━━━━━ Input records ━━━━━

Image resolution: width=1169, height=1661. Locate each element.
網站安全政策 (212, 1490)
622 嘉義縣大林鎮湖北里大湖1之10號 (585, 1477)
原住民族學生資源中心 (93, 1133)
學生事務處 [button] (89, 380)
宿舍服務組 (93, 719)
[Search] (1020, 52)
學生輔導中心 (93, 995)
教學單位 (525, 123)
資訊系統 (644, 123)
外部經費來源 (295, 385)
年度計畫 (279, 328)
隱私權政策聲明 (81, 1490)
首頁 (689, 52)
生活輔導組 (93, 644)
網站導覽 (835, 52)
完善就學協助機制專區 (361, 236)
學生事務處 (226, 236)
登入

━━━━━

## To be done
Render the entries above as a numbered list, leaving out any blank lines.

## Reply to the exercise
1. Image resolution: width=1169, height=1661. Locate each element.
2. 網站安全政策 (212, 1490)
3. 622 嘉義縣大林鎮湖北里大湖1之10號 (585, 1477)
4. 原住民族學生資源中心 (93, 1133)
5. 學生事務處 [button] (89, 380)
6. 宿舍服務組 (93, 719)
7. [Search] (1020, 52)
8. 學生輔導中心 (93, 995)
9. 教學單位 (525, 123)
10. 資訊系統 (644, 123)
11. 外部經費來源 (295, 385)
12. 年度計畫 (279, 328)
13. 隱私權政策聲明 (81, 1490)
14. 首頁 (689, 52)
15. 生活輔導組 (93, 644)
16. 網站導覽 (835, 52)
17. 完善就學協助機制專區 (361, 236)
18. 學生事務處 (226, 236)
19. 登入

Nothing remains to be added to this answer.